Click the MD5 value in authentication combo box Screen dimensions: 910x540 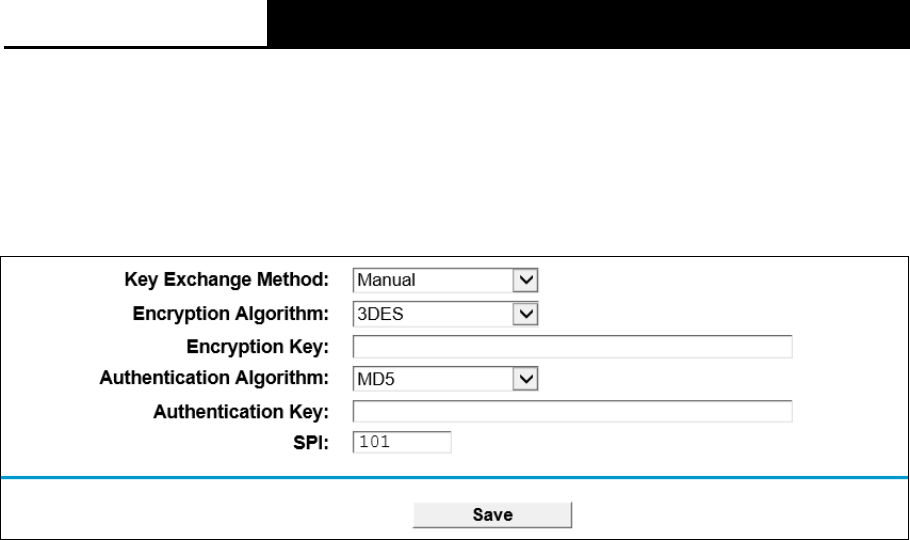tap(433, 379)
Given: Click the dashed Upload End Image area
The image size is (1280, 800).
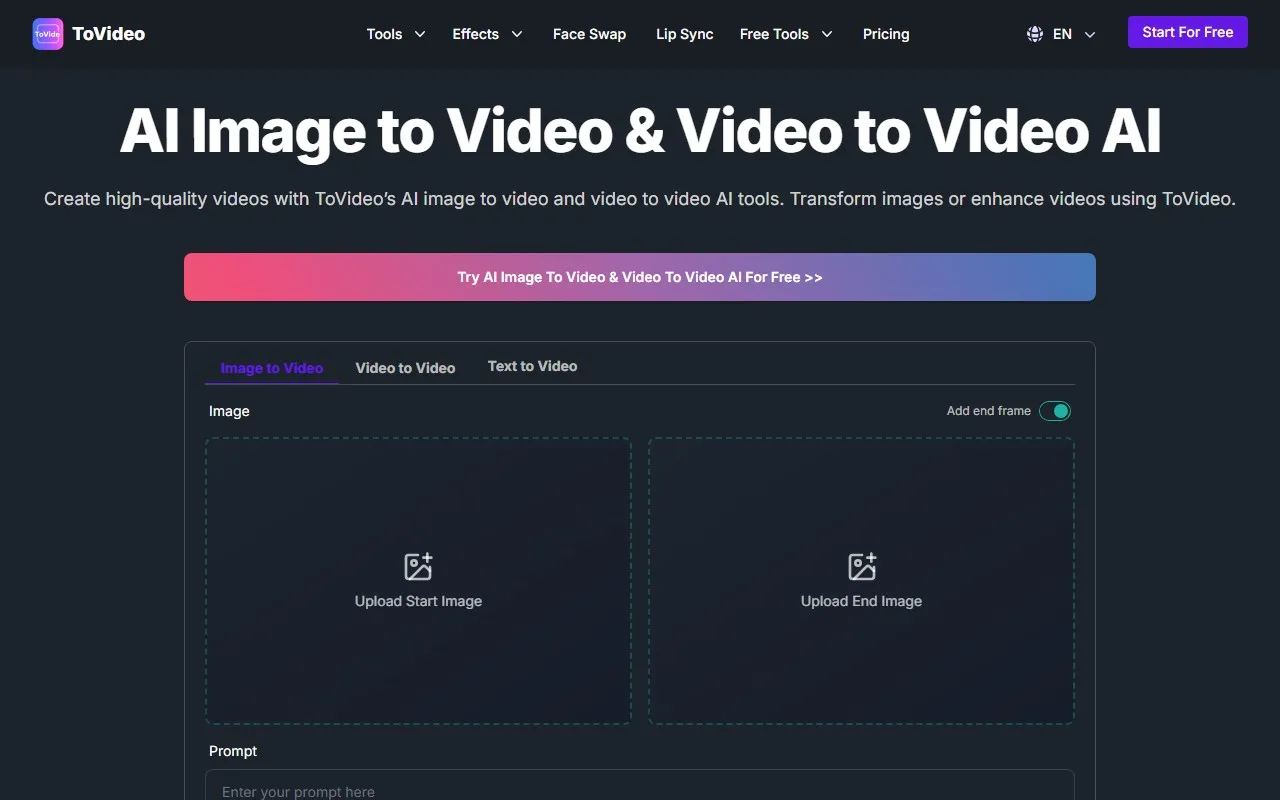Looking at the screenshot, I should [861, 581].
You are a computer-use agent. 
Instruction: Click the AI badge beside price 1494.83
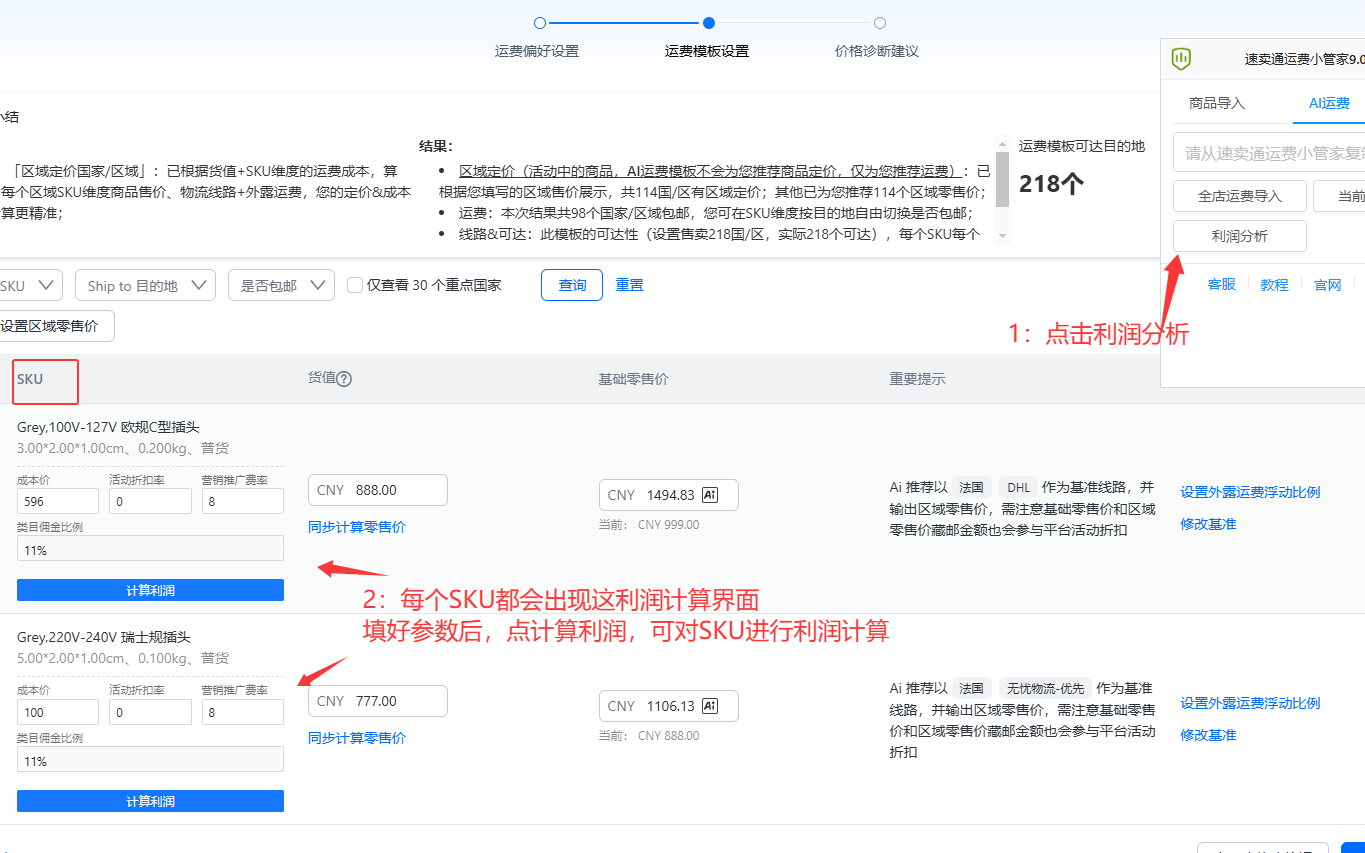click(x=711, y=495)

Your assignment >> Write out exactly, and nothing more than, the lines of the entries above from the line containing "Instruction: Click the" through the final line; omit any pictures.

Result of the exercise >>
Instruction: Click the AI badge beside price 1494.83
click(x=711, y=495)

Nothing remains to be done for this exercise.